## Selected text
Yes, that picture is me. Just got awarded my MBA at UCLA. A week later I was in Manhattan, starting my job at IBM.
I was, and still am, awkward. A slightly nerdy guy. In the evenings I started doing what every single man in Manhattan did. I started hanging about in bars, hoping to meet women.
As I walked to a bar, I’d be thinking of ways to proposition women I would encounter. I’d come up with lines. Brilliant things like:
“Hey girl, I work for big Blue, but you won’t be blue with me…”
“My customer is Chase Manhattan, I hope I don’t have to Chase you in Manhattan….”
“Want to tabulate together…..”
I’m still just as awkward. I was so bad a group of women in the office started trying to set me up with women. But that’s another story.
You can see the problem with my Propositions. They were driven by my interests and had nothing to do with what the women I was trying to engage might have even been interested in. I struggled to engage them in conversations to discover that interest.
Let me jump to how we talk about our Value Propositions. Sometimes, I think we are just as awkward. We hope to present an exciting line, perhaps a chart, or reference that will convince our customers we’re the one.
Our customers are, also, “courting,” several other, perhaps hotter competitors. But we think if we have just the right line, we will win their hearts, at least to move them to qualified.
But like my propositions, are Value Propositions usually have very little to do with them, their problem and what they care about.
Let me go back to my dating challenges. With the help of some women in my office, I learned how to have a conversation with the women I encountered. I learned to ask them about what they did, not just at work but outside. Things they had fun doing, favorite restaurants, plays, rock groups. I had just started playing squash and many had a similar interest.
And through that process they learned about me. We started talking about doing things together. Perhaps a squash game after work and dinner. Perhaps a ferry boat ride around Manhattan. OMG!! I might actually get a date!
What I learned in the process, was my Propositions were meaningless. They had heard them from too many others (though I think mine were a little more imaginative.) But taking the time to get to know them, and in that process, they got to know me, enabled us to build a relationship.
Working with our customers is not that different. It’s really a process of getting to know them, what they are concerned about, what they are trying to do, the risks, rewards, challenges.
But as in dating, it needs to go deeper. It’s sitting beside the person and asking. “How do these 3-month delays in your supply chain impact your ability to hit your manufacturing commitments? What is this costing you?”

## Aim of the task
Copy the stretch of the post on value propositions from "Let me jump" through "them to qualified.", renaming "competitors" as "rivals". The listing after this point is separate material with no tie to the post.

## Recorded information
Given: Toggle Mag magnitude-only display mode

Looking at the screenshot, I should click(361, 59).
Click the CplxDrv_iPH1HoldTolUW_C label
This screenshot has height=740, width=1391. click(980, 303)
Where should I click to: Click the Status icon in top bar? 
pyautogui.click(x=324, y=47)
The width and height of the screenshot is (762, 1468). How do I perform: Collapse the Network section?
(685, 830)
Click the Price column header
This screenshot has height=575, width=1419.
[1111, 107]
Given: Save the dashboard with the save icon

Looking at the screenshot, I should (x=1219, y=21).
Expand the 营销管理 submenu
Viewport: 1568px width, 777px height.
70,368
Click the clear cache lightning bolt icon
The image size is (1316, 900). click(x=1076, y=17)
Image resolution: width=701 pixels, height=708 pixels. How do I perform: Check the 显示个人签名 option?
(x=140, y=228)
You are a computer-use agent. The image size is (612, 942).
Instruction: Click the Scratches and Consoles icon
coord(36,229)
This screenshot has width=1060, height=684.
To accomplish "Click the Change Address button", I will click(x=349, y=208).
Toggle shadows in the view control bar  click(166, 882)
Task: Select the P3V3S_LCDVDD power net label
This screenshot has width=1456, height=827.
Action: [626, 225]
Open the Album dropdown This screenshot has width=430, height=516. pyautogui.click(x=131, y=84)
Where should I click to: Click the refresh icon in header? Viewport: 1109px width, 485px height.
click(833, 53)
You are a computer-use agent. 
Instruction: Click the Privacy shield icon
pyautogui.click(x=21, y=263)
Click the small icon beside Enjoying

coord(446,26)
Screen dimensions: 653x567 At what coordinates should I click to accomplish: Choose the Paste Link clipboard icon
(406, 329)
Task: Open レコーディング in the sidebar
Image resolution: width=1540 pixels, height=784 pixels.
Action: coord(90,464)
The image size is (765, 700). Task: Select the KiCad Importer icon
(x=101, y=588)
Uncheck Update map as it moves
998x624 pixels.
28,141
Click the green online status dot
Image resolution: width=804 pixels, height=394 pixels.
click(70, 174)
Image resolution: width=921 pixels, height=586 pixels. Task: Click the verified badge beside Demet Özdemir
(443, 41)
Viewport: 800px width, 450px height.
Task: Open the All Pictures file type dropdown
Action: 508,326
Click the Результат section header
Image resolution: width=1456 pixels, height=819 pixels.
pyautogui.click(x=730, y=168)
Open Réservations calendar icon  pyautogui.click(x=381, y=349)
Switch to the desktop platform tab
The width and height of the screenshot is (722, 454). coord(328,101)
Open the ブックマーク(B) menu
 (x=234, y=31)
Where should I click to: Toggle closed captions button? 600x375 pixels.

## Expected answer
Let me jump to how we talk about our Value Propositions. Sometimes, I think we are just as awkward. We hope to present an exciting line, perhaps a chart, or reference that will convince our customers we’re the one.
Our customers are, also, “courting,” several other, perhaps hotter rivals. But we think if we have just the right line, we will win their hearts, at least to move them to qualified.